→ Exercise goal: With no omissions, write out every record given below.

→ Material provided:
__________

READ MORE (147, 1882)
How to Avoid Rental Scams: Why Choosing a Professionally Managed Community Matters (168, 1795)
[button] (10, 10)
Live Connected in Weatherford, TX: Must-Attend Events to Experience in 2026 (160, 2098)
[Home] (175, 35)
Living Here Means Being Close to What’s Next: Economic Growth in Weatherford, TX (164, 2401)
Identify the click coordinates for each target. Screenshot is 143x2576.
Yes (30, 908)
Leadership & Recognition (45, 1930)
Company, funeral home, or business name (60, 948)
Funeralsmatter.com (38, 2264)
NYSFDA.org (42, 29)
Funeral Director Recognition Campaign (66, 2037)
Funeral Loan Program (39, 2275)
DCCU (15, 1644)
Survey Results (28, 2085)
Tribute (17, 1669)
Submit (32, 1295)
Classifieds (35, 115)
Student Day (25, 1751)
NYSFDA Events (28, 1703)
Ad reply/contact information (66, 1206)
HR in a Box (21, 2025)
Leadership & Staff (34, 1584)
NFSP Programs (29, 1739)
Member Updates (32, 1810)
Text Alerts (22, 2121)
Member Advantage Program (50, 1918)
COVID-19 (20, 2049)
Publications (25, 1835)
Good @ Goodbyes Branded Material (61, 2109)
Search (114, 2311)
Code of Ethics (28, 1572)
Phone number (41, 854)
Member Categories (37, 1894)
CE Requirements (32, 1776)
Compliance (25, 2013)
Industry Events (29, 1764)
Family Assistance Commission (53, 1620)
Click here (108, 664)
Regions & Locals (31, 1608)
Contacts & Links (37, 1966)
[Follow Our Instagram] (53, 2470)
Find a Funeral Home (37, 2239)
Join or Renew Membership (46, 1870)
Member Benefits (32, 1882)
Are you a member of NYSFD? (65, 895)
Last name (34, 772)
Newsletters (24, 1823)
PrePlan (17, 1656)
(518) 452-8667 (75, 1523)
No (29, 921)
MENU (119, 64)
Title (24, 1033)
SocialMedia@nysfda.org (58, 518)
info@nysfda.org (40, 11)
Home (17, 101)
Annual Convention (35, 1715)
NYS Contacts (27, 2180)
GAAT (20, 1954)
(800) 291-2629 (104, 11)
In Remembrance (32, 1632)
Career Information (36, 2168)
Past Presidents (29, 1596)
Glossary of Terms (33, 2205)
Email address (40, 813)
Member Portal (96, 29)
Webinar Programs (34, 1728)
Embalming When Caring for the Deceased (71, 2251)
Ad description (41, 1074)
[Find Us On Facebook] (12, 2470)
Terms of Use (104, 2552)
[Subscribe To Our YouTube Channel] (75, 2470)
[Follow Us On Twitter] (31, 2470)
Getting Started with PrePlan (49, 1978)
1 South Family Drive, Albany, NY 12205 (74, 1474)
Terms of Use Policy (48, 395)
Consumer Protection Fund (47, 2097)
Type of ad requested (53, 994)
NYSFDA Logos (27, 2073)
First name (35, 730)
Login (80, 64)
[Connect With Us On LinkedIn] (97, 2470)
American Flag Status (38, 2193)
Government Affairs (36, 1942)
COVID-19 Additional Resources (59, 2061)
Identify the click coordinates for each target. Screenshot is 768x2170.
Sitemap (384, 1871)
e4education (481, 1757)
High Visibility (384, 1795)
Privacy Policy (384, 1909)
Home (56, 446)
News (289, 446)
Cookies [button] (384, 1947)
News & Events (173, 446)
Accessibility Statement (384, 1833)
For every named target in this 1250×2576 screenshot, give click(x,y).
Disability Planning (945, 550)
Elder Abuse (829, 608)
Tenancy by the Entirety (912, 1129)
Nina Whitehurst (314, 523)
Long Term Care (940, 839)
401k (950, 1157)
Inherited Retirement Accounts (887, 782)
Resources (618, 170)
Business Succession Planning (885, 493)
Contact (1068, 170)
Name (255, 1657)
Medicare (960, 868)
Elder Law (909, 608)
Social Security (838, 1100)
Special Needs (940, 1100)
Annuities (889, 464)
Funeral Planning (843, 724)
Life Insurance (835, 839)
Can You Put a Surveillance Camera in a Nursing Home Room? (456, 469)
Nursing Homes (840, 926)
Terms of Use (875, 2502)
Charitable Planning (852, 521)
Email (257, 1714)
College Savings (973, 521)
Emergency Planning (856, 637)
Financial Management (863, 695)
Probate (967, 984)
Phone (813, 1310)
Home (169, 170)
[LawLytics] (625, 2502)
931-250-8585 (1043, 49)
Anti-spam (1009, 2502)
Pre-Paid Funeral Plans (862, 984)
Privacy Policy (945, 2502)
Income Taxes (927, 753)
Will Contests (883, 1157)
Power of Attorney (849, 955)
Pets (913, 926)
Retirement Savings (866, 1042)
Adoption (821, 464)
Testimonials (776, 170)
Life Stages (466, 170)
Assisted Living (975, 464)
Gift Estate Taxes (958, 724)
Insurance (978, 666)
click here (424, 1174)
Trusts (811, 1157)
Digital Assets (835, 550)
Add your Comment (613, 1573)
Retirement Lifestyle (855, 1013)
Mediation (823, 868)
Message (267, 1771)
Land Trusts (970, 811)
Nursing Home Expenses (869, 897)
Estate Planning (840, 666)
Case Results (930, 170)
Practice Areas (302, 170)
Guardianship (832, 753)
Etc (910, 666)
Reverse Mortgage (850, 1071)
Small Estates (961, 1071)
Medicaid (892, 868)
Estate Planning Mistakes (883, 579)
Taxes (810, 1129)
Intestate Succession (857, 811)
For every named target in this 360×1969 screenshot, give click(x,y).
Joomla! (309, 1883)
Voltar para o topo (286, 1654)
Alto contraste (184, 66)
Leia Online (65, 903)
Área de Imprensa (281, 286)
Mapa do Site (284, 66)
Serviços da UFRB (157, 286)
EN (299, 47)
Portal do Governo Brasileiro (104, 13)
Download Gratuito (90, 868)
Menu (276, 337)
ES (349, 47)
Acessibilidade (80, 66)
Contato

__________

→ Answer space:
READ MORE (147, 1882)
How to Avoid Rental Scams: Why Choosing a Professionally Managed Community Matters (168, 1795)
[button] (10, 10)
Live Connected in Weatherford, TX: Must-Attend Events to Experience in 2026 (160, 2098)
[Home] (175, 35)
Living Here Means Being Close to What’s Next: Economic Growth in Weatherford, TX (164, 2401)
Identify the click coordinates for each target. Screenshot is 143x2576.
Yes (30, 908)
Leadership & Recognition (45, 1930)
Company, funeral home, or business name (60, 948)
Funeralsmatter.com (38, 2264)
NYSFDA.org (42, 29)
Funeral Director Recognition Campaign (66, 2037)
Funeral Loan Program (39, 2275)
DCCU (15, 1644)
Survey Results (28, 2085)
Tribute (17, 1669)
Submit (32, 1295)
Classifieds (35, 115)
Student Day (25, 1751)
NYSFDA Events (28, 1703)
Ad reply/contact information (66, 1206)
HR in a Box (21, 2025)
Leadership & Staff (34, 1584)
NFSP Programs (29, 1739)
Member Updates (32, 1810)
Text Alerts (22, 2121)
Member Advantage Program (50, 1918)
COVID-19 (20, 2049)
Publications (25, 1835)
Good @ Goodbyes Branded Material (61, 2109)
Search (114, 2311)
Code of Ethics (28, 1572)
Phone number (41, 854)
Member Categories (37, 1894)
CE Requirements (32, 1776)
Compliance (25, 2013)
Industry Events (29, 1764)
Family Assistance Commission (53, 1620)
Click here (108, 664)
Regions & Locals (31, 1608)
Contacts & Links (37, 1966)
[Follow Our Instagram] (53, 2470)
Find a Funeral Home (37, 2239)
Join or Renew Membership (46, 1870)
Member Benefits (32, 1882)
Are you a member of NYSFD? (65, 895)
Last name (34, 772)
Newsletters (24, 1823)
PrePlan (17, 1656)
(518) 452-8667 (75, 1523)
No (29, 921)
MENU (119, 64)
Title (24, 1033)
SocialMedia@nysfda.org (58, 518)
info@nysfda.org (40, 11)
Home (17, 101)
Annual Convention (35, 1715)
NYS Contacts (27, 2180)
GAAT (20, 1954)
(800) 291-2629 (104, 11)
In Remembrance (32, 1632)
Career Information (36, 2168)
Past Presidents (29, 1596)
Glossary of Terms (33, 2205)
Email address (40, 813)
Member Portal (96, 29)
Webinar Programs (34, 1728)
Embalming When Caring for the Deceased (71, 2251)
Ad description (41, 1074)
[Find Us On Facebook] (12, 2470)
Terms of Use (104, 2552)
[Subscribe To Our YouTube Channel] (75, 2470)
[Follow Us On Twitter] (31, 2470)
Getting Started with PrePlan (49, 1978)
1 South Family Drive, Albany, NY 12205 (74, 1474)
Terms of Use Policy (48, 395)
Consumer Protection Fund (47, 2097)
Type of ad requested (53, 994)
NYSFDA Logos (27, 2073)
First name (35, 730)
Login (80, 64)
[Connect With Us On LinkedIn] (97, 2470)
American Flag Status (38, 2193)
Government Affairs (36, 1942)
COVID-19 Additional Resources (59, 2061)
Identify the click coordinates for each target. Screenshot is 768x2170.
Sitemap (384, 1871)
e4education (481, 1757)
High Visibility (384, 1795)
Privacy Policy (384, 1909)
Home (56, 446)
News (289, 446)
Cookies [button] (384, 1947)
News & Events (173, 446)
Accessibility Statement (384, 1833)
For every named target in this 1250×2576 screenshot, give click(x,y).
Disability Planning (945, 550)
Elder Abuse (829, 608)
Tenancy by the Entirety (912, 1129)
Nina Whitehurst (314, 523)
Long Term Care (940, 839)
401k (950, 1157)
Inherited Retirement Accounts (887, 782)
Resources (618, 170)
Business Succession Planning (885, 493)
Contact (1068, 170)
Name (255, 1657)
Medicare (960, 868)
Elder Law (909, 608)
Social Security (838, 1100)
Special Needs (940, 1100)
Annuities (889, 464)
Funeral Planning (843, 724)
Life Insurance (835, 839)
Can You Put a Surveillance Camera in a Nursing Home Room? (456, 469)
Nursing Homes (840, 926)
Terms of Use (875, 2502)
Charitable Planning (852, 521)
Email (257, 1714)
College Savings (973, 521)
Emergency Planning (856, 637)
Financial Management (863, 695)
Probate (967, 984)
Phone (813, 1310)
Home (169, 170)
[LawLytics] (625, 2502)
931-250-8585 (1043, 49)
Anti-spam (1009, 2502)
Pre-Paid Funeral Plans (862, 984)
Privacy Policy (945, 2502)
Income Taxes (927, 753)
Will Contests (883, 1157)
Power of Attorney (849, 955)
Pets (913, 926)
Retirement Savings (866, 1042)
Adoption (821, 464)
Testimonials (776, 170)
Life Stages (466, 170)
Assisted Living (975, 464)
Gift Estate Taxes (958, 724)
Insurance (978, 666)
click here (424, 1174)
Trusts (811, 1157)
Digital Assets (835, 550)
Add your Comment (613, 1573)
Retirement Lifestyle (855, 1013)
Mediation (823, 868)
Message (267, 1771)
Land Trusts (970, 811)
Nursing Home Expenses (869, 897)
Estate Planning (840, 666)
Case Results (930, 170)
Practice Areas (302, 170)
Guardianship (832, 753)
Etc (910, 666)
Reverse Mortgage (850, 1071)
Small Estates (961, 1071)
Medicaid (892, 868)
Estate Planning Mistakes (883, 579)
Taxes (810, 1129)
Intestate Succession (857, 811)
For every named target in this 360×1969 screenshot, give click(x,y).
Joomla! (309, 1883)
Voltar para o topo (286, 1654)
Alto contraste (184, 66)
Leia Online (65, 903)
Área de Imprensa (281, 286)
Mapa do Site (284, 66)
Serviços da UFRB (157, 286)
EN (299, 47)
Portal do Governo Brasileiro (104, 13)
Download Gratuito (90, 868)
Menu (276, 337)
ES (349, 47)
Acessibilidade (80, 66)
Contato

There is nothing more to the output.